Alternatively, a hospital with mismanaged hospital operations may handle patients inadequately during an outbreak and thus lead to the spread of disease around the institution’s environment. Not only will this affect the actual patients in the hospital, but it will also lead to the creation of other patients in the institution. Therefore, poorly managed hospital operations sometimes lead to even more problems among the patients that had previously exited. This is pitiful and unacceptable especially with regard to hospital missions and objectives. When these dire situations arise, they tend to undermine the exact principles that led to the development or instatement of those hospitals in the first place.

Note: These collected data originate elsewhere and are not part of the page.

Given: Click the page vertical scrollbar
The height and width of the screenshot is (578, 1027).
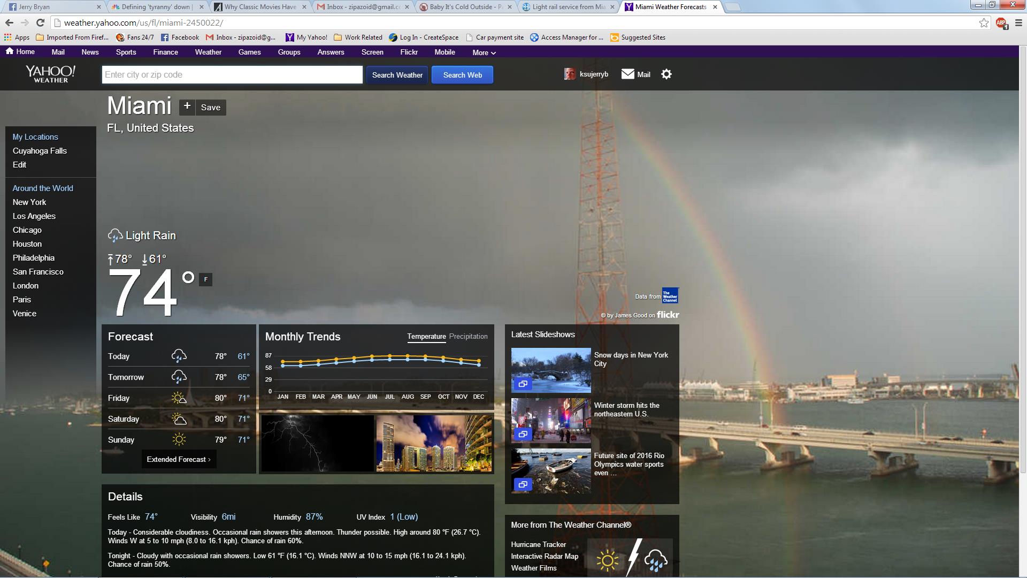Looking at the screenshot, I should point(1023,257).
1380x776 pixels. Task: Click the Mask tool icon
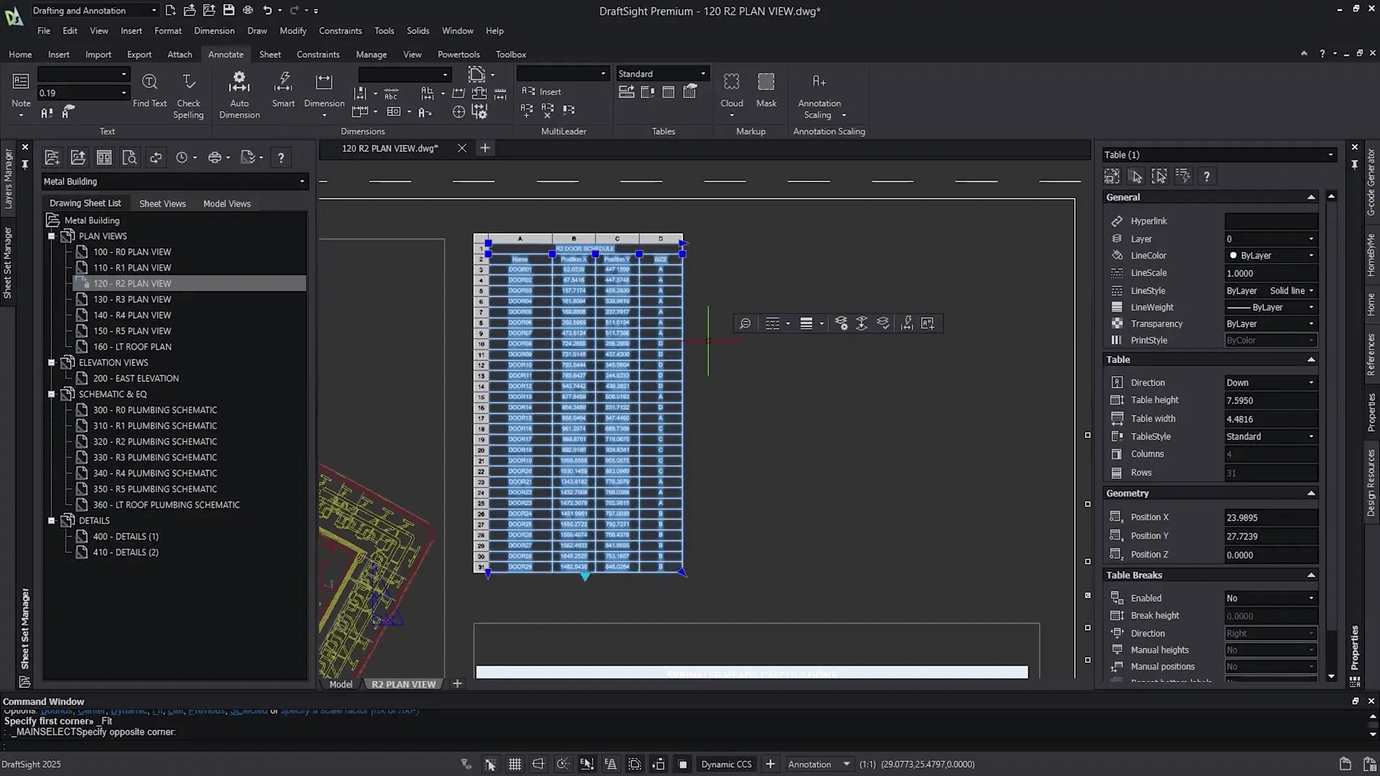[x=766, y=82]
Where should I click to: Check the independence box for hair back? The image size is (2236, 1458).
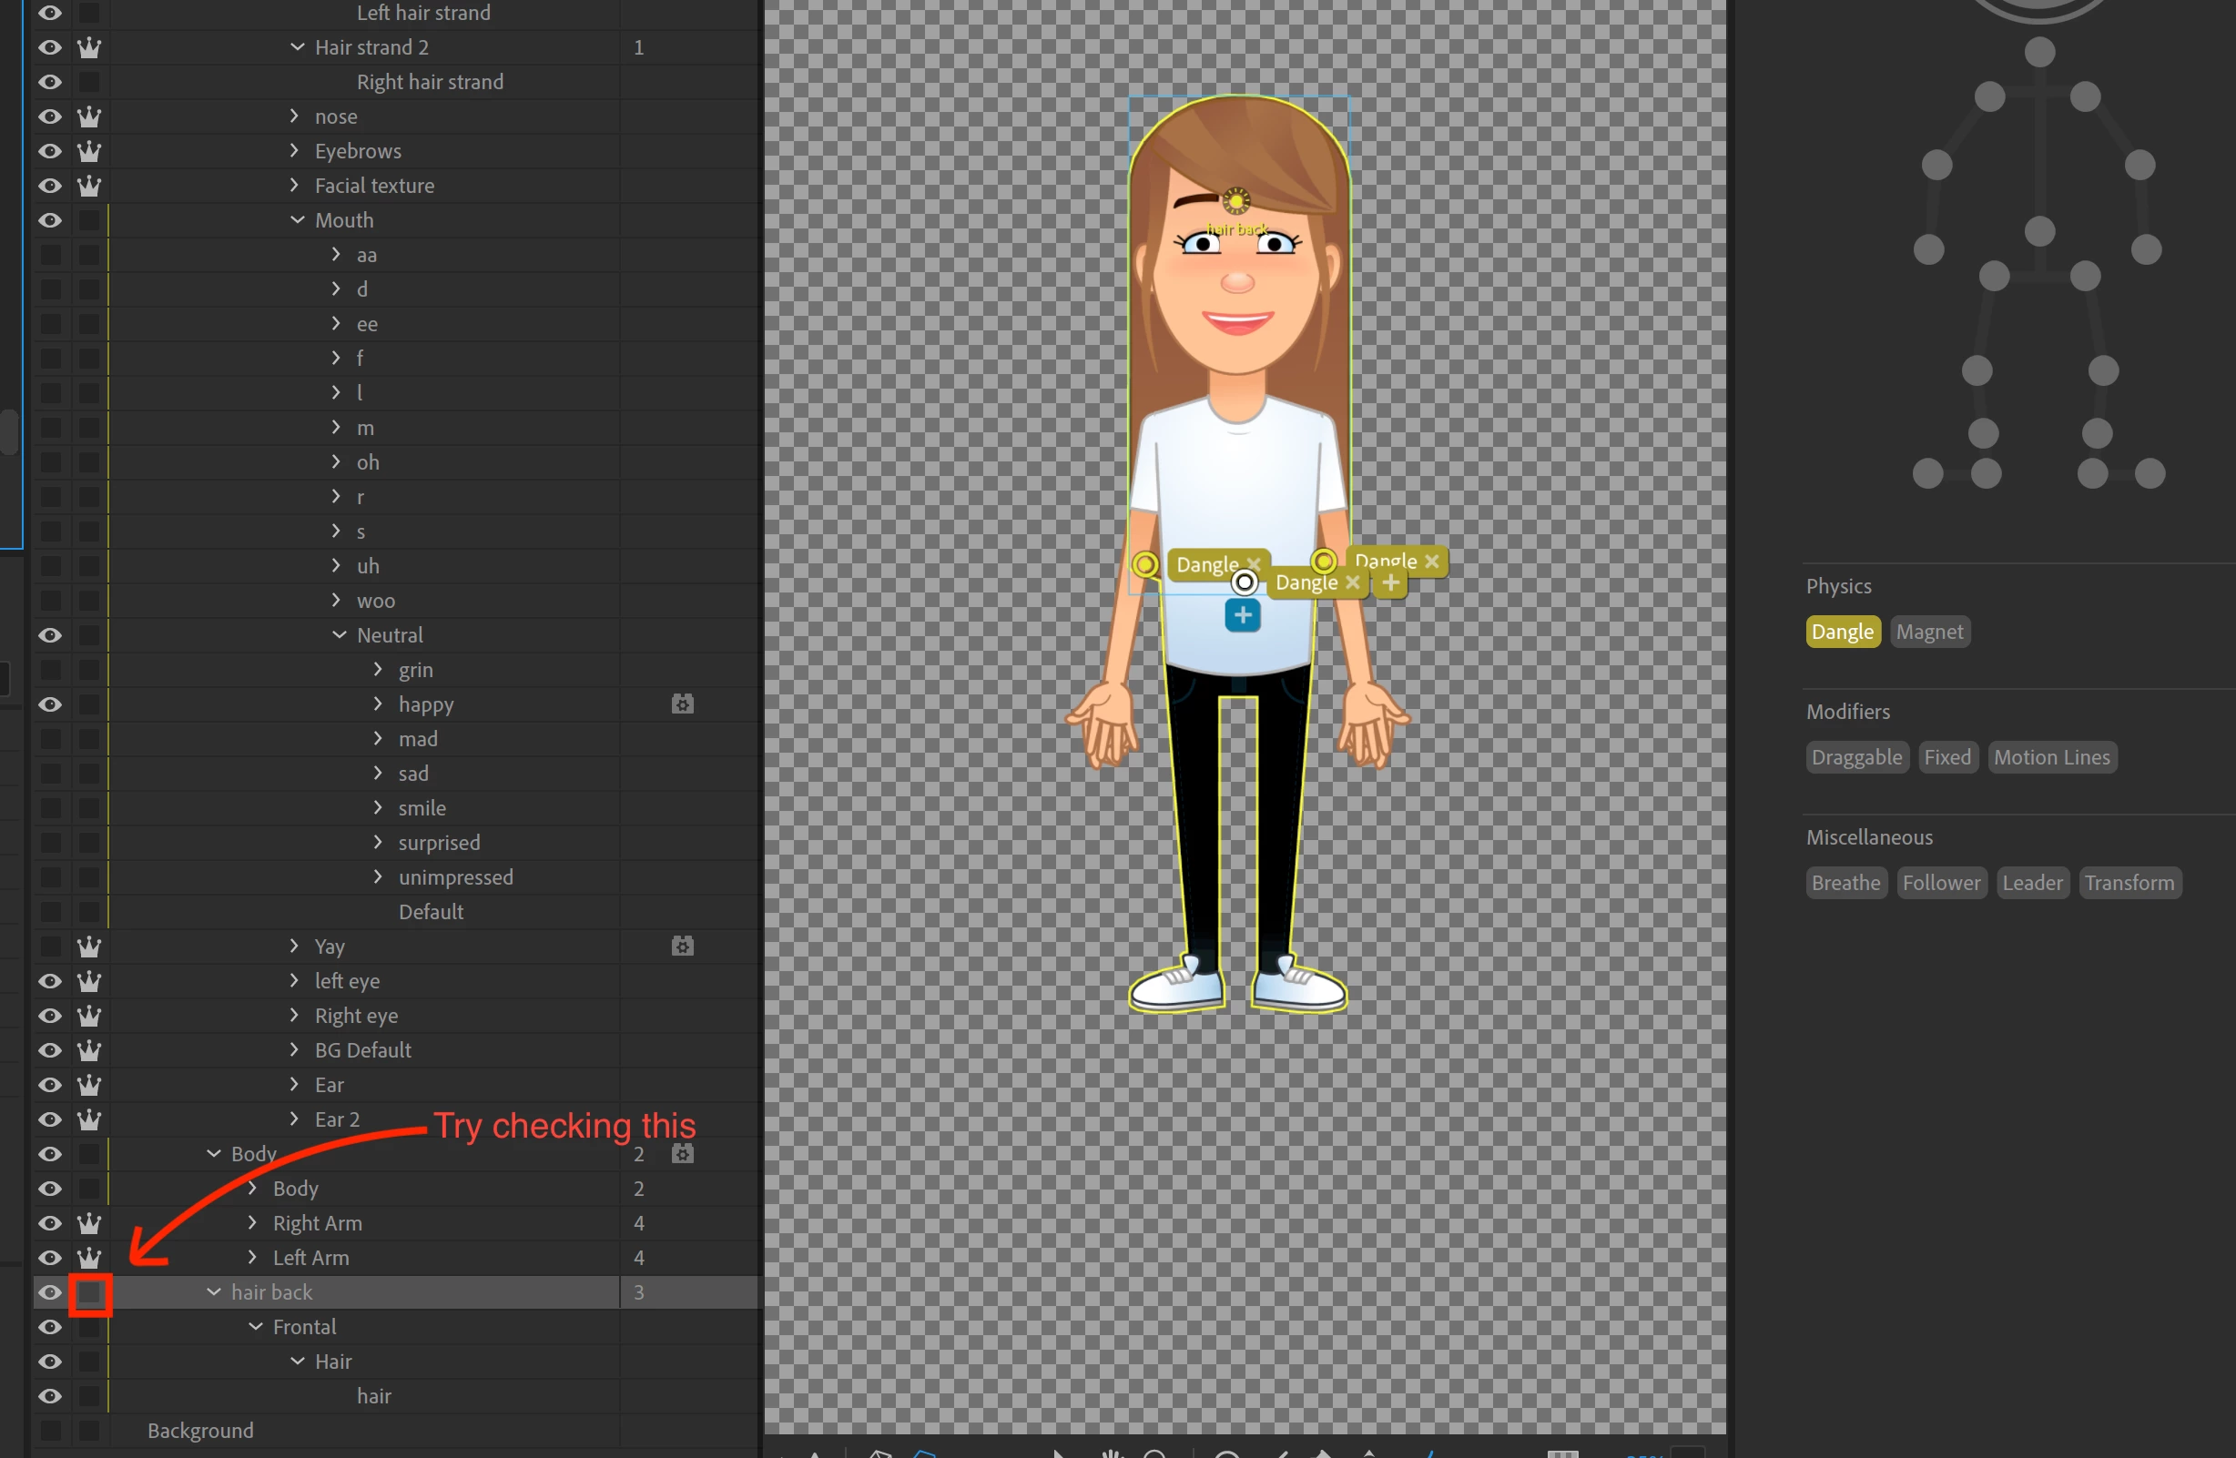[89, 1293]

Hospital administrators and directors also tend to experience a lot of difficulties when their employees manage their institutions’ operations poorly. This is because they will be spending resources on solving the wrong problems without getting to the underlying issue. For instance, a hospital that focuses its treatment plans on doctors’ schedules rather than patient outcomes tends to get overwhelmed by overcrowding in some units and underutilization in other entities. Instead of redistributing patient care around various units and instituting a care system that will work well for the clients, these hospitals will dwell on increasing capacity. Such a strategy will add to hospital costs and may not even improve efficiency.

Poorly management hospitals operations tend to cause a lot of stress among the concerned professionals. Nurses and doctors derive satisfaction from their ability to provide acceptable results. When these outcomes become few and far between, then chances are that most of them may lack job satisfaction. Issues of resignation may become more prominent in the institution, and it could develop an ill reputation as a dreadful employer. This may create a cycle of even worse performance in the organization because doctors will only work there as a last result.

Works Cited

Ornstein, Charles. “Report details risks to patient’s lives.” Los Angeles Times, 2007: 15. Print.

Tucker, Anita & Spear, Steven. “Operational failures and interruptions in hospital nursing.” Health Service Research 41.3(2006): 643-662. Web.